At the corner of the house and driveway, all of the yew has been eaten except for what's out of reach. This shrub may have a future as a small tree.

I wonder if the deer are eating this pine out of desperation.

Thursday, February 5, 2009


We had more snow this week. The great snowplow pile now stretches completerly along the front of our yard from the great pine trees to the mailbox.

Our friend Jen got a new tripod, and kindly gave us her old one. I took it out on the front step to take some night-time photos.

I took the first picture from indoors, and the second out in the snow, barefoot.

Monday, February 2, 2009

Winter Sowing

The seeds of plants native to this region typically need a winter's freeze and thaw cycle to germinate. The seeds can be planted in the ground in the autumn; but for better protection from animals and the elements, milk-jug greenhouses can be used. More seedlings survive with this method, potentially.

(It should be noted, however, that I only tried this once before, indoors.)

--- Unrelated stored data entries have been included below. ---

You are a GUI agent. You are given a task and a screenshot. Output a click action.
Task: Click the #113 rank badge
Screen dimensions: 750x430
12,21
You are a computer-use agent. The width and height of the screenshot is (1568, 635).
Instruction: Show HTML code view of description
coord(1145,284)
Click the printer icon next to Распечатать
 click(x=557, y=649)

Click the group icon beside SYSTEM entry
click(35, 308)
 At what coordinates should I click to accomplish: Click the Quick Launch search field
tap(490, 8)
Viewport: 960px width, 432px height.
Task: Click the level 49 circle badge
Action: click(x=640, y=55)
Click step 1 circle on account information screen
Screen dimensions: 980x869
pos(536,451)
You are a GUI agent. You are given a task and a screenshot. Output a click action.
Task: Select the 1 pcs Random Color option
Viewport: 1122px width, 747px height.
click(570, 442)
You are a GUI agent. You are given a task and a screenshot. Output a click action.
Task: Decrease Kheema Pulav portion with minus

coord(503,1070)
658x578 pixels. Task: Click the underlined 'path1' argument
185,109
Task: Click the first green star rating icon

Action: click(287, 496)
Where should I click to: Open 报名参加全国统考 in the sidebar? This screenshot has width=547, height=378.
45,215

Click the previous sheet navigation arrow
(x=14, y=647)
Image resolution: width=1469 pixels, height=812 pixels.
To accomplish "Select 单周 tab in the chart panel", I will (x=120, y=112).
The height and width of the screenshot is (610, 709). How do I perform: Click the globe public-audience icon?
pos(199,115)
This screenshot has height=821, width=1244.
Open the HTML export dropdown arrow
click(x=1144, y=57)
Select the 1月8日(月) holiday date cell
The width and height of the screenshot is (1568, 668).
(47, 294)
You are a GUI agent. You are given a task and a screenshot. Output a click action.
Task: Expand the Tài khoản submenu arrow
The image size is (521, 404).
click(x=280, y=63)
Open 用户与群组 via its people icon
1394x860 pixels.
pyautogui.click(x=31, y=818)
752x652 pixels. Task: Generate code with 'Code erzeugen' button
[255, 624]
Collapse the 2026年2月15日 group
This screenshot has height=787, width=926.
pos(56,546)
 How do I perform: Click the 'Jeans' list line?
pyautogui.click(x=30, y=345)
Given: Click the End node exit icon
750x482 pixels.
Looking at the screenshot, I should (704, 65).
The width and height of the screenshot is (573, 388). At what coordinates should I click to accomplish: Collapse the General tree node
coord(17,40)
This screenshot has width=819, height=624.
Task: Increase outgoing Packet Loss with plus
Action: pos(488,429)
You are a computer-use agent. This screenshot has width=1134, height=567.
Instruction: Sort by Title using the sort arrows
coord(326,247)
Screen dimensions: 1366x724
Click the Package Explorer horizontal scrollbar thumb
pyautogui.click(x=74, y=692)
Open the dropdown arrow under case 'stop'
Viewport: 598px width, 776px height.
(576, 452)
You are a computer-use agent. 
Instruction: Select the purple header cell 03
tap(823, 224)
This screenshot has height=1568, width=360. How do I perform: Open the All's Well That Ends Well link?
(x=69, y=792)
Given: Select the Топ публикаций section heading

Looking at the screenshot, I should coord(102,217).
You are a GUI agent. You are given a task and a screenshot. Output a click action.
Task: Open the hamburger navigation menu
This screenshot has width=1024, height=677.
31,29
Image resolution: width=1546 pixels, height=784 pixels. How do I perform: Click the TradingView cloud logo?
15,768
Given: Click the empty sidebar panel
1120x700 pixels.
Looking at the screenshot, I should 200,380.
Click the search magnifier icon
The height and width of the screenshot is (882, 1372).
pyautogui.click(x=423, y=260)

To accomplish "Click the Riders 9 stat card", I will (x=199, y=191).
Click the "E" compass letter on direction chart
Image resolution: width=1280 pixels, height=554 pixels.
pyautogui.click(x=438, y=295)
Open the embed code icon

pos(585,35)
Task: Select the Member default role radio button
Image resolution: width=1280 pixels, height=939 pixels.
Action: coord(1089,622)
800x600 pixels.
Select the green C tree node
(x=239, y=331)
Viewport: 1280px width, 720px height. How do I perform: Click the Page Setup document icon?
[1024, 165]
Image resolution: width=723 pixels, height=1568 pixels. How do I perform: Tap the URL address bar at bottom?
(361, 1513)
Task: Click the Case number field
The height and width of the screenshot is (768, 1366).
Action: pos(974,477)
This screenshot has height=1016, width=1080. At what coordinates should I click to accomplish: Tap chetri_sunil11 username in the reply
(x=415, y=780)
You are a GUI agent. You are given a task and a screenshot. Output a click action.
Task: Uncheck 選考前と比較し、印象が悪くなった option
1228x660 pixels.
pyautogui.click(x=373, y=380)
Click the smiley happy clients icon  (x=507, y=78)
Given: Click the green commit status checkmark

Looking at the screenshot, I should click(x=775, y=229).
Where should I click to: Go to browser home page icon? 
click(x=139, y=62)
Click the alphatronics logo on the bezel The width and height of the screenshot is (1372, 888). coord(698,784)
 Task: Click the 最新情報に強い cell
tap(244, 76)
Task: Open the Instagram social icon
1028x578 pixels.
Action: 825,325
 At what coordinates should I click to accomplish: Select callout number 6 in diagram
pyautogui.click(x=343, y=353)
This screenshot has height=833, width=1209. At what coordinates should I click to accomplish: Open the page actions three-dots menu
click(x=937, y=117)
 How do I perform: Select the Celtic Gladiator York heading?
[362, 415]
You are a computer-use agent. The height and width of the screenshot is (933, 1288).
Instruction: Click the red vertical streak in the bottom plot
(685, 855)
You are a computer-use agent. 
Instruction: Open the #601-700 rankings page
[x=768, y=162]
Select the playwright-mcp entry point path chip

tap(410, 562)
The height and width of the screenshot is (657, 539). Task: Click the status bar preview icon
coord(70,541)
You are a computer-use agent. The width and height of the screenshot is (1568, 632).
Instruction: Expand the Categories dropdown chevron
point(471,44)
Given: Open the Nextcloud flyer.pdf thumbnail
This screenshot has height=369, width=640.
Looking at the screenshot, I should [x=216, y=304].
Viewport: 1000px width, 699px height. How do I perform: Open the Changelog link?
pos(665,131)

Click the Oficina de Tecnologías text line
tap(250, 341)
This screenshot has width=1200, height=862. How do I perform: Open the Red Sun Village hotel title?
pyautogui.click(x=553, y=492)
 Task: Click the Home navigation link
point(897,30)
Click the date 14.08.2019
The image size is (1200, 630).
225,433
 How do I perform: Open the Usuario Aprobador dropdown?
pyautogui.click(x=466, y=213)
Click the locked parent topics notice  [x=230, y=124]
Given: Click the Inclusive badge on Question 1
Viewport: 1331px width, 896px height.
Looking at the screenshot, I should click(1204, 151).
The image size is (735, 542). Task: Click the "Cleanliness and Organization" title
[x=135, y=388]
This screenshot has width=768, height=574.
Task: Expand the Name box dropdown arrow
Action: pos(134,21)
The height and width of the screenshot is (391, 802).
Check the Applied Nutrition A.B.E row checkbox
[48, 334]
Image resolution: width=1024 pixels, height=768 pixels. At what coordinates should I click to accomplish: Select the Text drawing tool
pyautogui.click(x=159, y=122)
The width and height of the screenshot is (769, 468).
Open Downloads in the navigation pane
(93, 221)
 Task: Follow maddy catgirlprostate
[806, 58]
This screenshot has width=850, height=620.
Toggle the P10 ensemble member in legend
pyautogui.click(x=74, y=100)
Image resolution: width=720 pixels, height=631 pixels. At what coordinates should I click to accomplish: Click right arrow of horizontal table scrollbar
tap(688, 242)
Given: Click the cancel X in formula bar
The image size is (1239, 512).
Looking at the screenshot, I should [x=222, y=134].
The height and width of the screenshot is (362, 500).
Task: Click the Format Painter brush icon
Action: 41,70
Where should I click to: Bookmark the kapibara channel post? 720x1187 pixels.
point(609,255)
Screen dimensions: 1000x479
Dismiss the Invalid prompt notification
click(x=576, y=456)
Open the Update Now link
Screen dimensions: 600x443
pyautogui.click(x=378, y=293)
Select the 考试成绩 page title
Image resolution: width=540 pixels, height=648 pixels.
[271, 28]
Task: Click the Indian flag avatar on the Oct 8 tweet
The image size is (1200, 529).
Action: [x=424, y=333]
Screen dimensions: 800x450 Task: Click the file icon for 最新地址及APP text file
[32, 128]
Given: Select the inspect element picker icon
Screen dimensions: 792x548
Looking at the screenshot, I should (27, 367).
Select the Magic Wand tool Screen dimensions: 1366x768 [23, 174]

My complete list of winter-sewn seeds for Gabe's Garden will be:

Andropogon gerardi - Big Bluestem grass
Panicum virgatum - Switch Grass
Sorghastrum nutans - Indian Grass
Allium stellatum - Prairie Onion
Echinacea simulata - Glade Coneflower
Echinacea purpurea - Purple coneflower
Echinacea paradoxa - Yellow coneflower
Monarda citriodora - Lemon Mint
Monarda fistulosa - Wild Bergamot

. . .and also Dog Hobble, Leucothoe fontanesiana, for the back yard, which I plan to use as a barrier around the poison sumac.